Pendant des années, « gaming sous Linux » rimait avec ligne de commande, fichiers de configurations et forums spécialisés.
La sortie de Proton 11 acte un vrai basculement : Valve livre une version stable qui fait sauter la plupart des frictions historiques. Et les chiffres suivent : Steam on Linux a franchi les 5 % en mars 2026, doublant la part de macOS. Pour un OS qu’on présentait encore comme une curiosité de geek il y a cinq ans, ça pique.
Proton, c’est la couche de compatibilité de Valve qui traduit en temps réel les appels Windows vers Linux. La version 11 se rebase sur Wine 11, le projet open source qui imite Windows, et embarque VKD3D 1.19-git, DXVK 2.7.1-git, DXVK-NVAPI 0.9.1 et Wine Mono 11. DXVK et VKD3D, ce sont les deux briques qui convertissent DirectX en Vulkan, l’API graphique native sous Linux.
Concrètement, ça veut dire moins de saccades, des images mieux réparties dans le temps, des entrées clavier et manette plus réactives.
Côté noyau, l’arrivée de NTSync, qui reproduit la synchronisation Windows directement dans le kernel Linux, réduit la charge CPU et améliore la régularité du frame-time, surtout sur les jeux modernes très multithreadés. Si Linux vous fait toujours peur, notre guide pour débuter sous Linux remet les bases en place sans jargon.

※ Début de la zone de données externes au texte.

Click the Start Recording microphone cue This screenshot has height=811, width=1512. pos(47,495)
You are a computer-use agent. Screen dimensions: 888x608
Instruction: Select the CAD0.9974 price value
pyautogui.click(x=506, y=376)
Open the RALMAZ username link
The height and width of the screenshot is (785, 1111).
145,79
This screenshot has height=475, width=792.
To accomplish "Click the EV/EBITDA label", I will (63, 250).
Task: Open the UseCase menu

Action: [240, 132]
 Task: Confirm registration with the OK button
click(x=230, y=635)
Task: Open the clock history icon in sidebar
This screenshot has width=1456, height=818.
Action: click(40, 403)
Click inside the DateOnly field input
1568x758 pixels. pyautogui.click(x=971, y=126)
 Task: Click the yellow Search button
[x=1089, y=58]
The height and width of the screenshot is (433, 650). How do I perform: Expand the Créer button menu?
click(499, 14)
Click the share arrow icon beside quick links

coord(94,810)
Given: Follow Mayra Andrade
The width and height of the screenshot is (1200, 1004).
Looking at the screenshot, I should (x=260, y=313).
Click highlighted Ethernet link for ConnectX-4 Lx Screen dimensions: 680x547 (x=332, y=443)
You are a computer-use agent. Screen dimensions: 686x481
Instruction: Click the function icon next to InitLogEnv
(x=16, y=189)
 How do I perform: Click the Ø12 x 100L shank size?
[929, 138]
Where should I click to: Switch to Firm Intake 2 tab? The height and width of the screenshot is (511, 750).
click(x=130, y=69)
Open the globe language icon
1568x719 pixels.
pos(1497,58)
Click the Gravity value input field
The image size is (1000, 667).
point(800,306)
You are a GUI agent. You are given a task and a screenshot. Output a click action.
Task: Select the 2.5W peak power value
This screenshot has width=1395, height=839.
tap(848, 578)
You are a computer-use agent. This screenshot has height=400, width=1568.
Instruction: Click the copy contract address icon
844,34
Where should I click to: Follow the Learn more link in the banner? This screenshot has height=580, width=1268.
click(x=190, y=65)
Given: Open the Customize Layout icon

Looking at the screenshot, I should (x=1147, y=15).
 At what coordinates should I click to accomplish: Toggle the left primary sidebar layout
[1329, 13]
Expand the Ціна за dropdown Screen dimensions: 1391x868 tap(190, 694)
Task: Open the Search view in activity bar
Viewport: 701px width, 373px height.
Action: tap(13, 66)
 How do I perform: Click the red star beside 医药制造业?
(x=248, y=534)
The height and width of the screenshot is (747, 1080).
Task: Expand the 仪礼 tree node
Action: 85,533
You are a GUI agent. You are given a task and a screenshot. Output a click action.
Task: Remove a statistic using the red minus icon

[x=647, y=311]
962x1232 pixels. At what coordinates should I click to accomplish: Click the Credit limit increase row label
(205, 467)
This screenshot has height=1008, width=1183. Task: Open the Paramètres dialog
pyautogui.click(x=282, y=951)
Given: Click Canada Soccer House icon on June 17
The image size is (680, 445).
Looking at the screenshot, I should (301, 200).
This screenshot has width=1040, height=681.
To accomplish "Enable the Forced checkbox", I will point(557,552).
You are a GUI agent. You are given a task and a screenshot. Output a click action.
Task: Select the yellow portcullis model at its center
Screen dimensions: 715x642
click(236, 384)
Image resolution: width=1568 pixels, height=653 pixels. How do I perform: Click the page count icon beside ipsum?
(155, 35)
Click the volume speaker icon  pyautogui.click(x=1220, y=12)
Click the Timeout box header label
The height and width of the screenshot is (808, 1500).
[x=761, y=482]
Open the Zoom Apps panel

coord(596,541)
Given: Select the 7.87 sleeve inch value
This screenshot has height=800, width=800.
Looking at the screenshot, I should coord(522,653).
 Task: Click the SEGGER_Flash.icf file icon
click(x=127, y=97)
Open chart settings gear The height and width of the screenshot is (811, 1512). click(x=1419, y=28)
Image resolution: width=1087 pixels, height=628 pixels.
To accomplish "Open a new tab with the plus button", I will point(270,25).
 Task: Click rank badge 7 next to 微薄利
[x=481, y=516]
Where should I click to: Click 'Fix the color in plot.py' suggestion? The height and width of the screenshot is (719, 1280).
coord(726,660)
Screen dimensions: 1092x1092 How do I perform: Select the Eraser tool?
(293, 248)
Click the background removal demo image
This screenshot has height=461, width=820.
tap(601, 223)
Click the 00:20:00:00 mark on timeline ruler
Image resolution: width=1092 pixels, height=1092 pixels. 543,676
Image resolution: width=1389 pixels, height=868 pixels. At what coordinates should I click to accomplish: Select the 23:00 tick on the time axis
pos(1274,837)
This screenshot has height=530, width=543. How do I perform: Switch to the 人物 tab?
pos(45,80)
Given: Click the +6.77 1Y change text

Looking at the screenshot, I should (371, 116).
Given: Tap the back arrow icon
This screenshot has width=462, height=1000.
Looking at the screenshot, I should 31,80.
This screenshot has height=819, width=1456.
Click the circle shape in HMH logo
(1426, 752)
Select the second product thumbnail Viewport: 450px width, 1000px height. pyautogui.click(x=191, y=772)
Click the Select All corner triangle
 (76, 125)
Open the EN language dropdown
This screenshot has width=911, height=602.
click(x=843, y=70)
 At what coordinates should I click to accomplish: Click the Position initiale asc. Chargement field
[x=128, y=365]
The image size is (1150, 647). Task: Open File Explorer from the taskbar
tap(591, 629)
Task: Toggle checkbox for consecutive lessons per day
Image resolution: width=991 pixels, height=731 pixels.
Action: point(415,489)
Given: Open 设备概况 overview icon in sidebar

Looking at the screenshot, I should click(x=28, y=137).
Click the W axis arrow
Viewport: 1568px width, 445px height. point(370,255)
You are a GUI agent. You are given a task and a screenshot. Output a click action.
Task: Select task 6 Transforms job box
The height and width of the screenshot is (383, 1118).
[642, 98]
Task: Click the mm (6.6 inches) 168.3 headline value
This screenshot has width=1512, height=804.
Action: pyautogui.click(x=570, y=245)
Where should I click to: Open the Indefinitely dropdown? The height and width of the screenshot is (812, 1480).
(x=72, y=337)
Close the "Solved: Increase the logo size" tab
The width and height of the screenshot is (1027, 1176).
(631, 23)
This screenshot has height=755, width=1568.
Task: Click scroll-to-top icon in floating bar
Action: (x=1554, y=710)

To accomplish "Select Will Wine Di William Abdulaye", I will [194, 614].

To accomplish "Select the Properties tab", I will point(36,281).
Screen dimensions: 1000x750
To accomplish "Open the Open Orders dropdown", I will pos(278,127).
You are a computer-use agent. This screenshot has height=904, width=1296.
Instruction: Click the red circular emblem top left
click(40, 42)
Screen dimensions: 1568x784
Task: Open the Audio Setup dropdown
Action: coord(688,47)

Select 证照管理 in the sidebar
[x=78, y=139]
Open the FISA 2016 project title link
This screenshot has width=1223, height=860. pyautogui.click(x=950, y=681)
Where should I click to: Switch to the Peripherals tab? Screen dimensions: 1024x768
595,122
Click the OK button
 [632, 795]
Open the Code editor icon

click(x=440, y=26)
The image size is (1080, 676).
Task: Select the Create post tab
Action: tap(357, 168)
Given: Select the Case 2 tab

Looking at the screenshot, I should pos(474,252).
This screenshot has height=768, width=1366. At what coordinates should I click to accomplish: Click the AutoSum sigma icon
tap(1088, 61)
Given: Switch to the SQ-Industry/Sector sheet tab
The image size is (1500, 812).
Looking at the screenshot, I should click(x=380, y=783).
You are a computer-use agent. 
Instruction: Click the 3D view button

De « ça plante » à « ça lance »
Selon Lunar Computer, plusieurs titres jusque-là réservés à Proton Experimental basculent sur le canal stable : DCS World Steam Edition, Resident Evil (1996), Resident Evil 2 (1998), Dino Crisis, Dino Crisis 2, Metal Gear Survive et Warhammer : Vermintide 2. D’autres tournent pour la première fois sous Proton : Gothic 1 Classic, X-Plane 12, Breath of Fire IV, Deadly Premonition et Unknown Faces. Les lanceurs EA, Rockstar et REDLauncher (CD Projekt) cessent enfin de geler à l’ouverture. Le support VR progresse nettement, les manettes exotiques sont mieux reconnues, et le multi-écran ne casse plus la mise à l’échelle.
Pour les bidouilleurs, la variante Proton-CachyOS reprend ce socle et y greffe frame pacing basse latence, OptiScaler et mise à jour automatique vers FSR 4.
Une limite n’a pas bougé d’un millimètre : les jeux en ligne à anti-cheat noyau. Fortnite, Valorant, Apex Legends en compétitif, certains modes de Call of Duty… tant que les éditeurs ne cochent pas la case Proton dans leur configuration anti-triche, Linux reste à la porte. Ce n’est plus un problème technique, c’est une question d’autorisation. Pour ceux qui veulent malgré tout franchir le pas, notre tuto pour installer Linux sur un PC sous Windows détaille la marche à suivre.
Le résumé tient en une phrase : avant, jouer sous Linux, c’était résoudre des problèmes, maintenant, c’est lancer un jeu. Si vous gardez Windows uniquement pour votre bibliothèque Steam, l’argument vient de fondre, comme le racontait un confrère après six mois sur Linux. Si vous y restez pour Valorant ou Fortnite, par contre, le statu quo se prolonge.